Selasa, 22 Desember 2015

Sejarah, Makna, serta Resep membuat LUMPIA

Arti Kata Lumpia

Lum Pia, Nomina ( kata benda) penganan berupa dadar yang diisi daging, rebung dan sebagainya, lalu digulung dan biasanya di goreng.


Makna Lumpia

Lumpia, dalam bahasa mandarin disebut Chun Juan. Juan berarti gulungan dan Chun berarti musim semi. Kehadiran lumpia mempunyai makna harapan, agar semua manusia dapat lebih meningkatkan rasa cinta kasih kepada sesame, Interprestasi dari kata gulungan bahwa manusia di seluruh bumi ini bersatu tanpa memandang perbedaan seperti halnya gulungan tersebut.

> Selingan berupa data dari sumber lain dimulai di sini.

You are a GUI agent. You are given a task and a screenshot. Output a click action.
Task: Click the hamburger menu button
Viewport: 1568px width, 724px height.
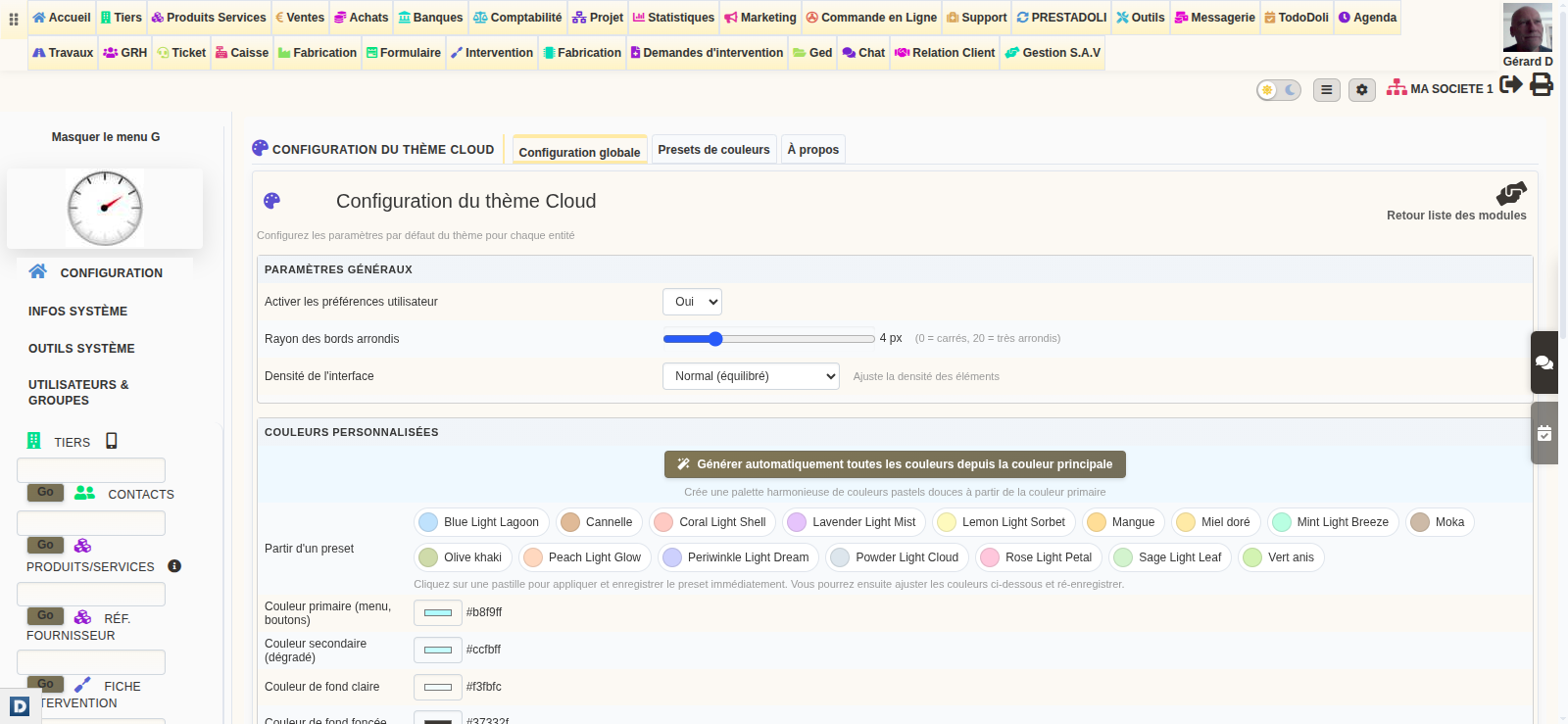pos(1327,90)
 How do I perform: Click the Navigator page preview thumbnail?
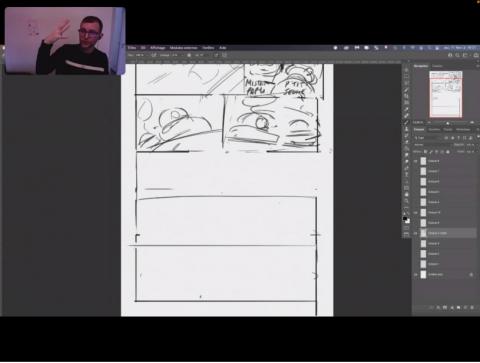446,94
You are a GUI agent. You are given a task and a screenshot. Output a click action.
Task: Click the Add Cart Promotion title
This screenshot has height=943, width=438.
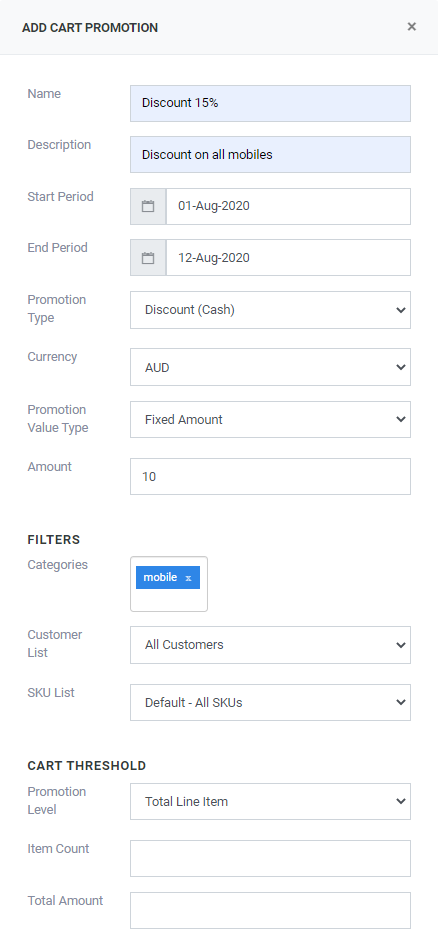point(90,28)

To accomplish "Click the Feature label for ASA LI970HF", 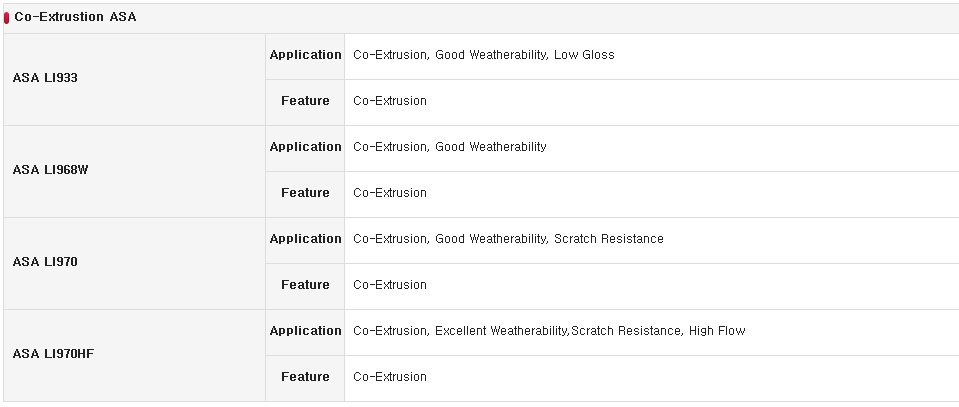I will tap(305, 376).
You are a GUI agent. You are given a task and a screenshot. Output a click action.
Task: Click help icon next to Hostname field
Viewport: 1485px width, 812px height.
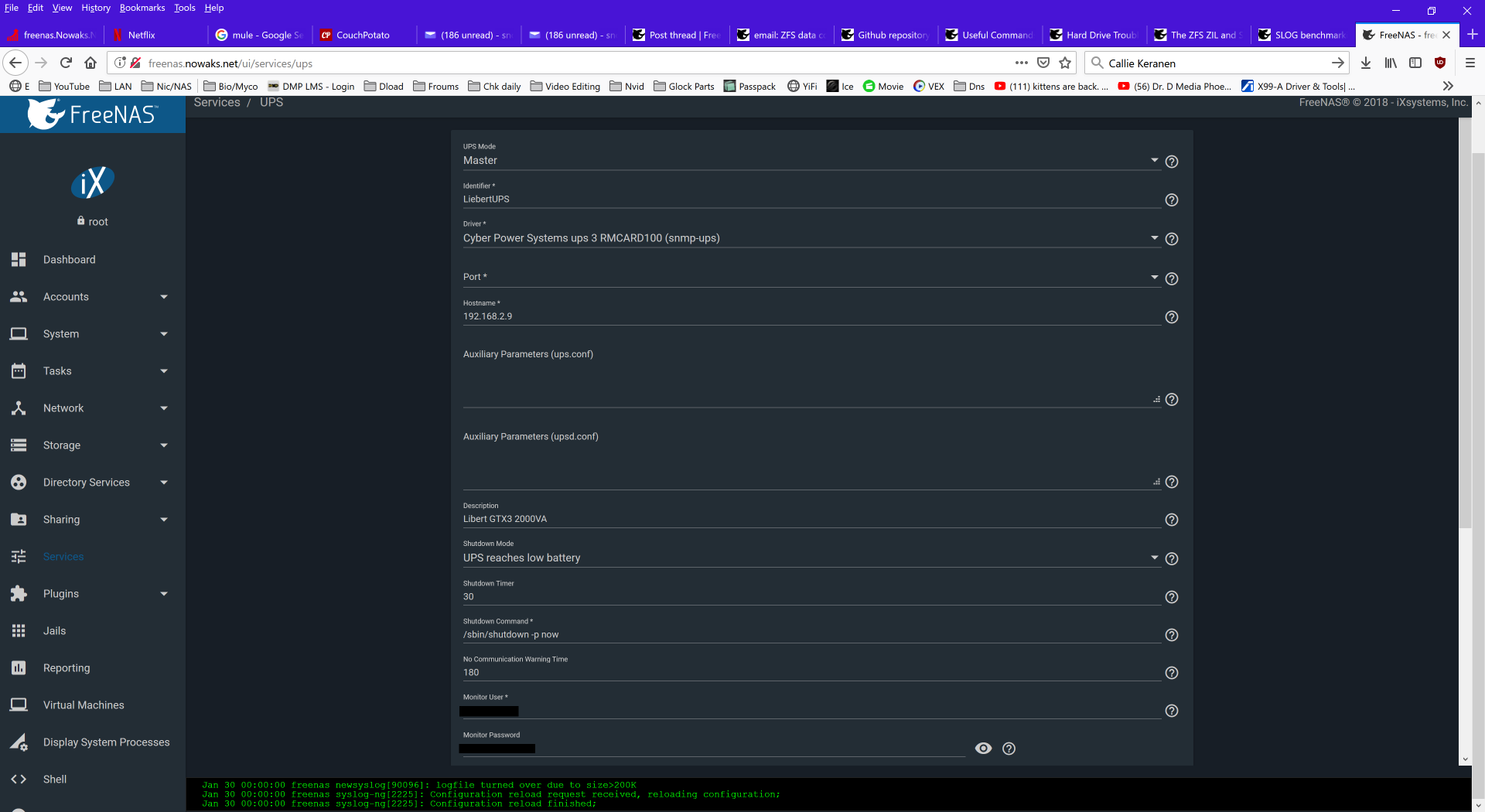click(x=1172, y=317)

Lumpia-Paduan Cita Rasa Budaya Tionghoa & Indonesia

          Bukan hanya tarian, musik, dan gaya berpakaian Indonesia yang mendapatkan pengaruh dari budaya luar, makanan juga. Dalam hal ini adalah lumpia. Pengaruh yang diterima oleh Indonesia dalam kuliner yang satu ini tidak datang terlalu jauh.  Pengaruhnya masih berasal dari Asia, yaitu Tionghoa.
          Oleh kebudayaan Tionghoa sendiri, Lumpia kerap kali disebut dengan ejaan Lun Pia. Beda lidah, beda cara pengucapan itulah sebabnya Lun Pia berubah nama menjadi Lumpia ketika diucapkan oleh masyarakat Indonesia. Proses perubahan nama tersebut pastinya terjadi seiring berjalannya waktu.
         Menurut tradisi masyarakat Tionghoa, Lun Pia atau Lumpia ini merupakan kuliner tradisional masyarakat Tionghoa. Lumpia atau Lun Pia adalah panganan yang terbuat dari lembaran tipis adonan yang terbuat dari tepung gandum dan dibentuk kulit. Kulit tersebut nanti nya digunakan untuk membungkus isian Lumpia. Umumnya isian Lumpia terdiri dari irisan rebung, sayuran segar, daging-dagingan, seafood & telur.
          Ketika makanan ini menjadi bagian dari kuliner di Indonesia, isian Lumpia pun disesuaikan dengan selera lidah masyarakat Indonesia. Namun sebagian besar isian Lumpia di Indonesia tidak jauh-jauh berbeda dengan irisan-irisan yang telah disebutkan diatas. Bedanya bisa dipastikan terdapat dibagian bumbu. Karna tentu saja bumbu khas Tionghoa dengan bumbu Indonesia memiliki perbedaan, meskipun tidak terlalu signifikan.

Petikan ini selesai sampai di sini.